Acórdão de 2º Grau

Empréstimo consignado 0802077-53.2020.8.18.0039


Ementa

RECURSO INOMINADO. DIREITO DO CONSUMIDOR. EMPRÉSTIMO NA MODALIDADE RESERVA DE MARGEM DE CRÉDITO. RESPONSABILIDADE CIVIL. APRESENTAÇÃO DO CONTRATO. COMPROVANTE DE DISPONIBILIZAÇÃO DOS VALORES CONTRATADOS NA CONTA DA PARTE AUTORA. RÉU SE DESINCUMBIU DO ÔNUS DE PROVAR O EXTINTIVO E MODIFICATIVO DO DIREITO DO AUTOR. NÃO OCORRÊNCIA DE ATO ILÍCITO. Aplicação da súmula nº 18 do egrégio tribunal de justiça do estado do piauí. Sentença reformada.
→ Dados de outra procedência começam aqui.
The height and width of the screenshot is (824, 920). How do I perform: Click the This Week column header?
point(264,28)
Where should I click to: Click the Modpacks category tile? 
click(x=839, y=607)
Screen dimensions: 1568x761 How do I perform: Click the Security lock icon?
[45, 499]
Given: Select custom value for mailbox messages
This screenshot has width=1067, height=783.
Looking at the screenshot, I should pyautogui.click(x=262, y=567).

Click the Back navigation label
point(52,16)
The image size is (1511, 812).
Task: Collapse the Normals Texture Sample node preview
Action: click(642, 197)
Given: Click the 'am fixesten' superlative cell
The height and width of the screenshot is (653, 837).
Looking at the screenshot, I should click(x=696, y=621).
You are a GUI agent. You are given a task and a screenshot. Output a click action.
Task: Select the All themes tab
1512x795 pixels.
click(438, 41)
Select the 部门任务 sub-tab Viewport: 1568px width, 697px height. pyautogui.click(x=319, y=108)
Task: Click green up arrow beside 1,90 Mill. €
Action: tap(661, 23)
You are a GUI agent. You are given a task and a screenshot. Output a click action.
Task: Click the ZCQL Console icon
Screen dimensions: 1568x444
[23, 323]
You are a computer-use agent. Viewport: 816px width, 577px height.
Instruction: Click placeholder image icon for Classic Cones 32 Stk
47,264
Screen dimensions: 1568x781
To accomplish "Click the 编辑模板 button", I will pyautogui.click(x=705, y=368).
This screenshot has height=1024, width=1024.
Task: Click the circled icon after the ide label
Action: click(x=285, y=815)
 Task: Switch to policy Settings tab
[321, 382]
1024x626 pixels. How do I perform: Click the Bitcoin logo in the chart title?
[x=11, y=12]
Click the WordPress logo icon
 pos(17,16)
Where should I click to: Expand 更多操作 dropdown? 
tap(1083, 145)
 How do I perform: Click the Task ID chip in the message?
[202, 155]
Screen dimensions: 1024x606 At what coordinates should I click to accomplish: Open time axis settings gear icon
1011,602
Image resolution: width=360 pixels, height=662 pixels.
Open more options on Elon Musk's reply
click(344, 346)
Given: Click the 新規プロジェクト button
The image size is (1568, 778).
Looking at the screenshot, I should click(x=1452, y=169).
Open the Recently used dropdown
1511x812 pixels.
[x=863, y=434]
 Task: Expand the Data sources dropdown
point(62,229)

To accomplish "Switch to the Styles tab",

RECURSO CONHECIDO E provido. (TJPI - RECURSO INOMINADO CÍVEL 0802077-53.2020.8.18.0039 - Relator: FRANCISCO JOAO DAMASCENO - 3ª Turma Recursal - Data 05/05/2023 )

Acórdão


ÓRGÃO JULGADOR : 3ª Turma Recursal

RECURSO INOMINADO CÍVEL (460) No 0802077-53.2020.8.18.0039

RECORRENTE: BANCO PAN S.A., GILVAN MELO SOUSA

 

RECORRIDO: SALVADOR DA COSTA, ANTONIO DE CARVALHO BORGES

 

RELATOR(A): 3ª Cadeira da 3ª Turma Recursal

 


EMENTA


 

 

RECURSO INOMINADO. DIREITO DO CONSUMIDOR. EMPRÉSTIMO NA MODALIDADE RESERVA DE MARGEM DE CRÉDITO. RESPONSABILIDADE CIVIL. APRESENTAÇÃO DO CONTRATO. COMPROVANTE DE DISPONIBILIZAÇÃO DOS VALORES CONTRATADOS NA CONTA DA PARTE AUTORA. RÉU SE DESINCUMBIU DO ÔNUS DE PROVAR O EXTINTIVO E MODIFICATIVO DO DIREITO DO AUTOR. NÃO OCORRÊNCIA DE ATO ILÍCITO. Aplicação da súmula nº 18 do egrégio tribunal de justiça do estado do piauí. Sentença reformada. RECURSO CONHECIDO E provido.

 

 


RELATÓRIO


 

RECURSO INOMINADO CÍVEL (460) -0802077-53.2020.8.18.0039

RECORRENTE: BANCO PAN S.A., GILVAN MELO SOUSA

 

 

 

 

RECORRIDO: SALVADOR DA COSTA, ANTONIO DE CARVALHO BORGES


RELATOR(A): 3ª Cadeira da 3ª Turma Recursal

Trata-se de AÇÃO DE RESTITUIÇÃO DE VALORES c/c INDENIZAÇÃO POR DANO MORAL, com pedido de TUTELA PROVISÓRIA DE URGÊNCIA ANTECIPADA em que a parte autora aduz que teve descontos indevidos em seu benefício previdenciário decorrente de empréstimos na modalidade reserva de margem de crédito que não anuiu. Requereu, ao final, a restituição dos valores cobrados indevidamente de forma dobrada e indenização pelos danos morais ocasionados.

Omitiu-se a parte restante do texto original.